For elite software people, like the ones who do high volume trading, and high volume (millions per minute) transactions such as Netflix and Facebook, there are jobs, very well paying jobs. For a Java or database programmer, the jobs have dried up. Every job opening attracts hundreds if not thousands of instant applications.
In fact I'm retraining now, taking a course on cyber security toward an industry certification, in hopes of moving into a field that has more demand. I may have to be on call nights and weekends but at least it will be employment.
But, if I wanted to work in the food industry, restaurant or grocery stores, every place in the state seems to be begging for people. A.I. hasn't replaced counter help, yet.
The reason it's risen so much lately is because governments have been trying to get employment back to where they were prior to Covid. Probably the bulk of this is school teachers.
They'll sooner cause a depression and push everyone into abject poverty than get out of the way.
Seems like it's working. Government spending seems to "raise all ships." Much better than seeing it all go to a company like YRC (Yellow trucking) who got a $700 million covid loan that they will now sign over to the American public through bankruptcy.
Have you EVER tried to get through to the IRS, make a SS appt.?
I made mine easy enough online. I thought it would be a problem since I had to arrange a meeting out of town where my wife was being hospitalized. The first thing the agent said was 'Do you want the good or bad news first?' The bad was I should have enrolled 6 months earlier. The good was he handed me my first SS check - for $23K! Frikin' Feds!
Seems like it's working. Government spending seems to "raise all ships." Much better than seeing it all go to a company like YRC (Yellow trucking) who got a $700 million covid loan that they will now sign over to the American public through bankruptcy.
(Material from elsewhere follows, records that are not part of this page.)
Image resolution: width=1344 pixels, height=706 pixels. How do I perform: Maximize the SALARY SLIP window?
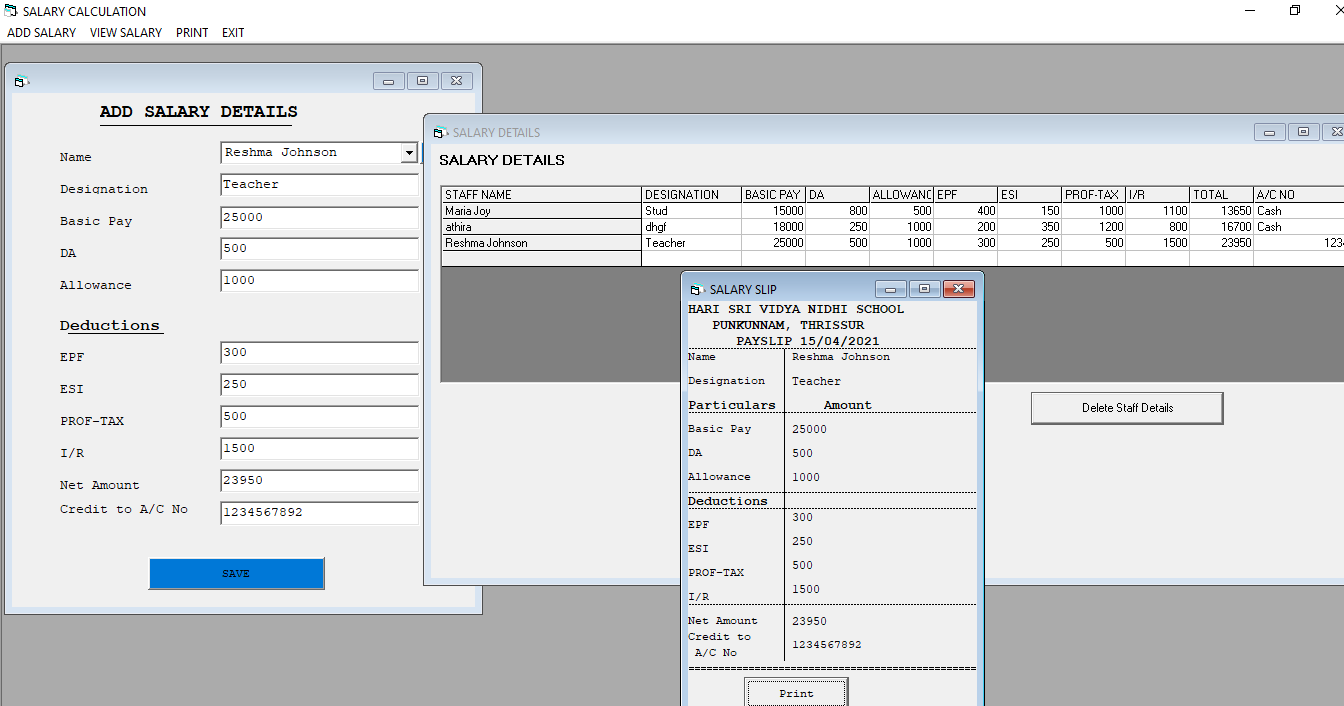pyautogui.click(x=924, y=289)
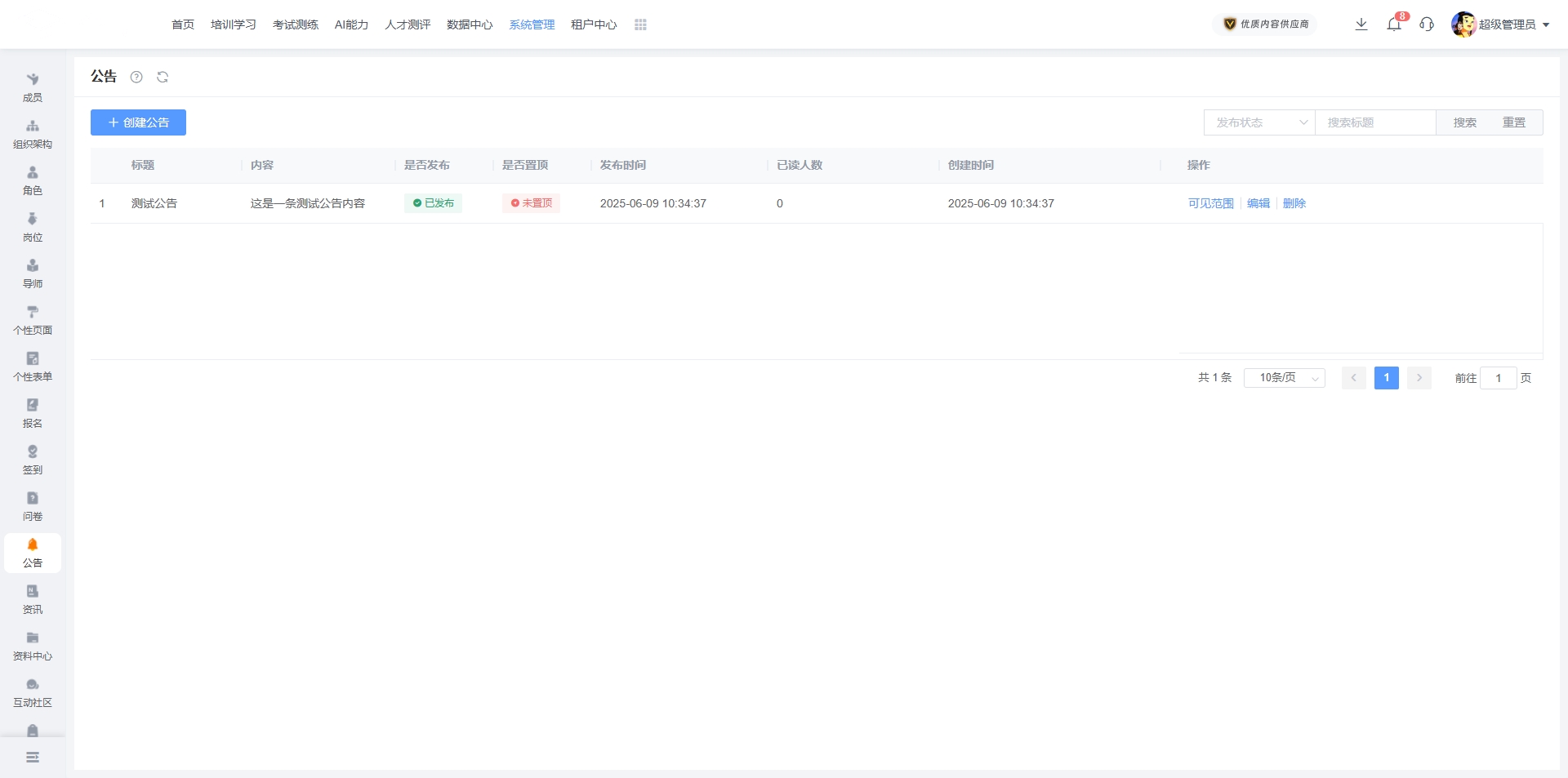This screenshot has height=778, width=1568.
Task: Click the 删除 link for 测试公告
Action: point(1294,203)
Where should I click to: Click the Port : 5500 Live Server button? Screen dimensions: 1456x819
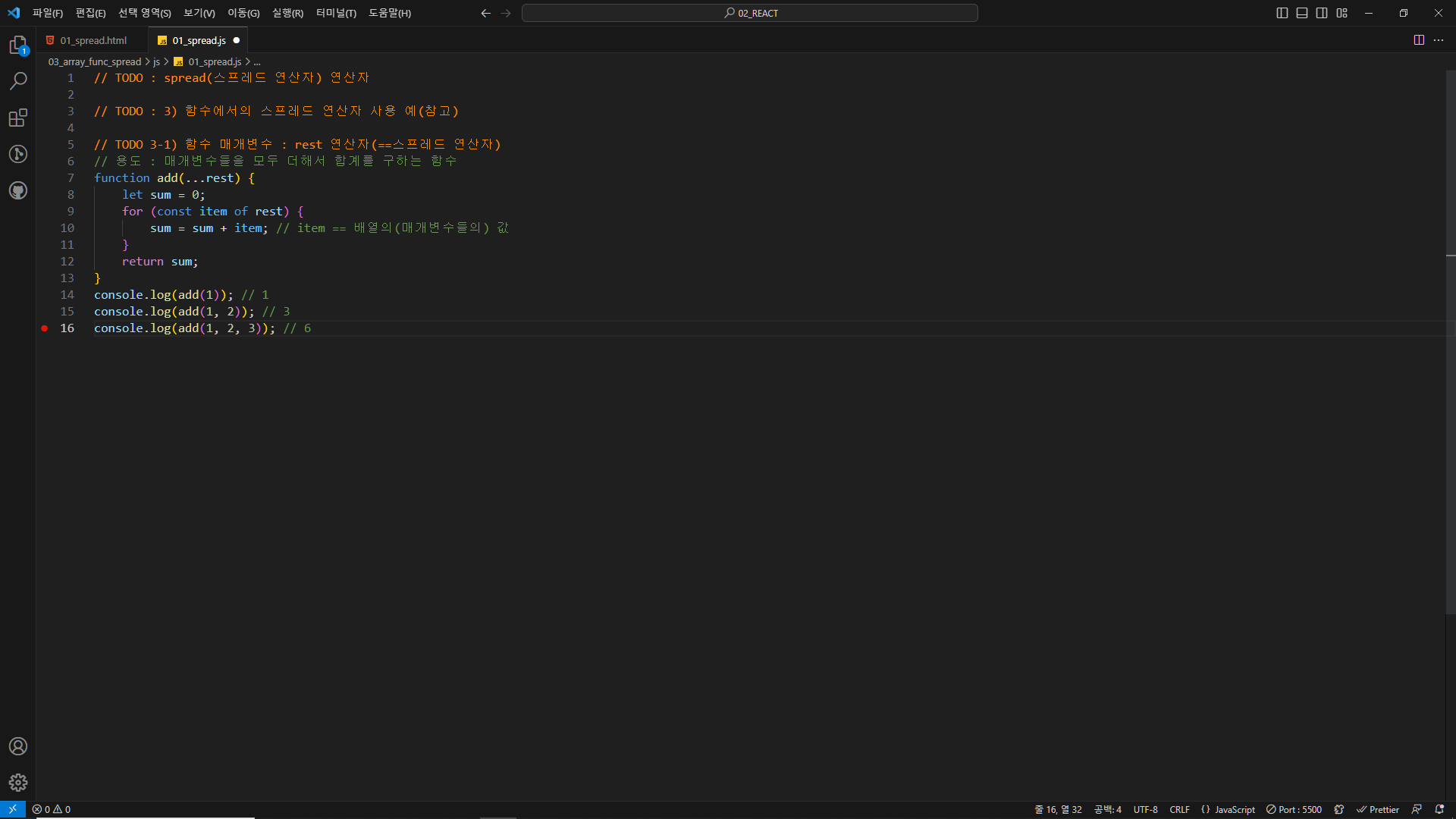click(1294, 810)
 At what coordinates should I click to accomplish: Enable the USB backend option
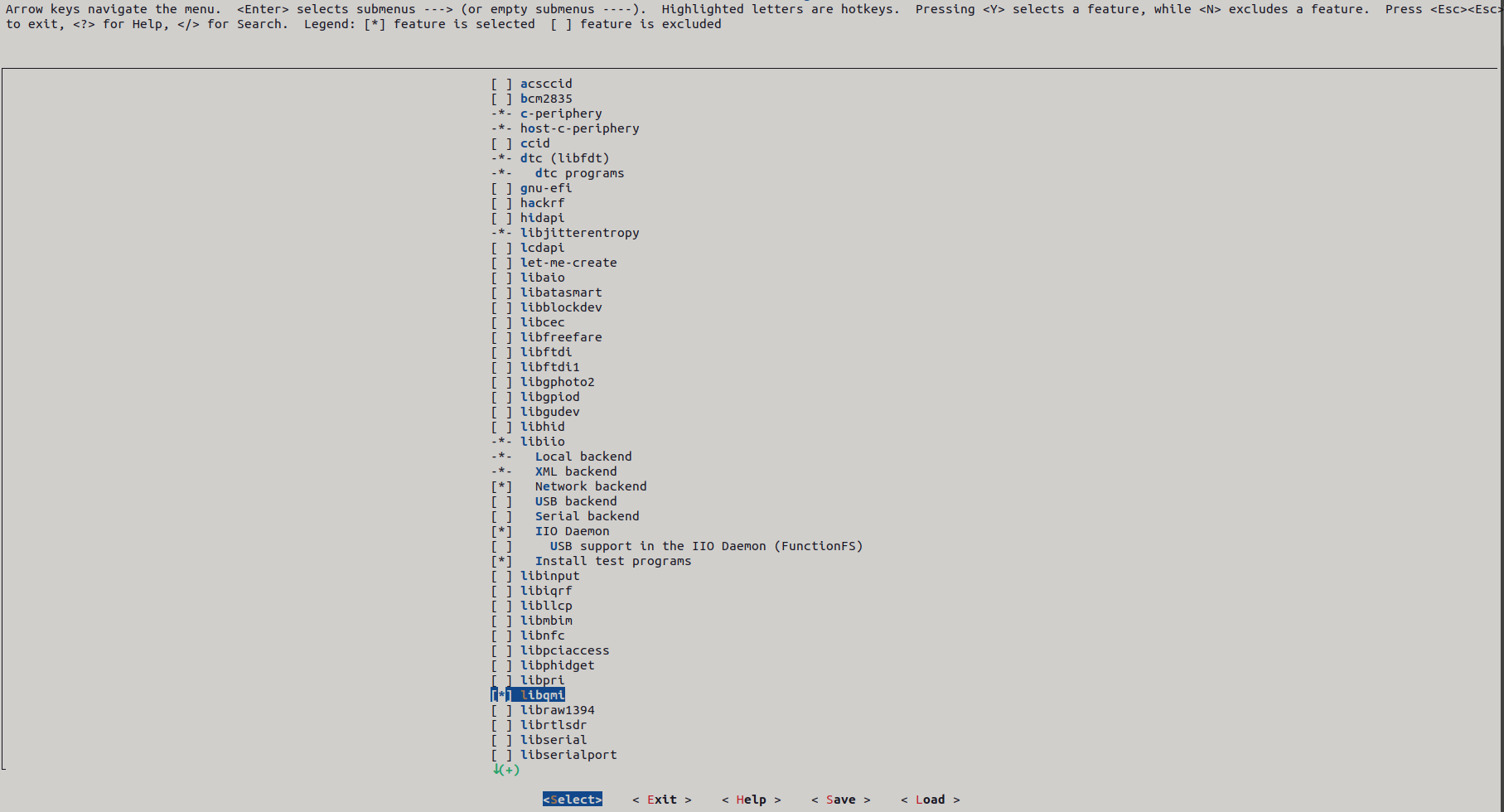pyautogui.click(x=501, y=501)
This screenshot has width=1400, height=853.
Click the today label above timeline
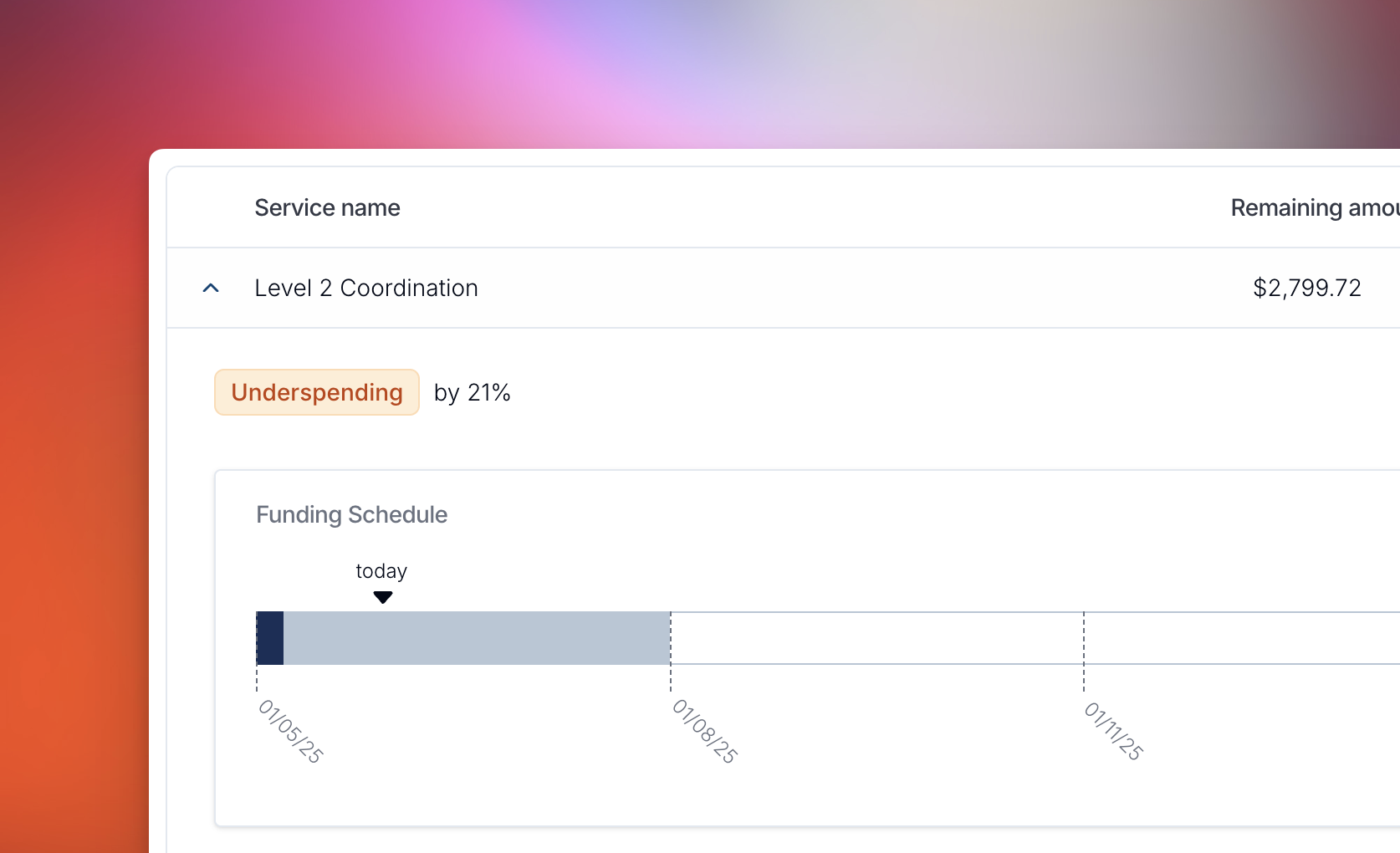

Government spending is like spitting on a campfire. Not going to make much difference in the long run. Also, unlike the free markets, government doesn't pick the real winners and losers. They just give to their friends, likely donors, racial equity causes, unions, etc.
To really lift all boats, you have to go to supply side thinking and reduce the overall costs of running a business: taxes, regulatory burden, real estate, labor, raw materials, transportation, etc. Government needs to get out of the way, and then the magic of the free market will lift all boats.
We've been distorting the job markets for so long that we're used to it. But there was a time when jobs had a lot more value.
Anyway, to the topic at hand... clearly there's too much government hiring. I'd like to see the government cut way back and step out of the way, and ESPECIALLY stop with the climate stuff that is destroying our economy while probably doing zero to actually change the climate. Just my opinions.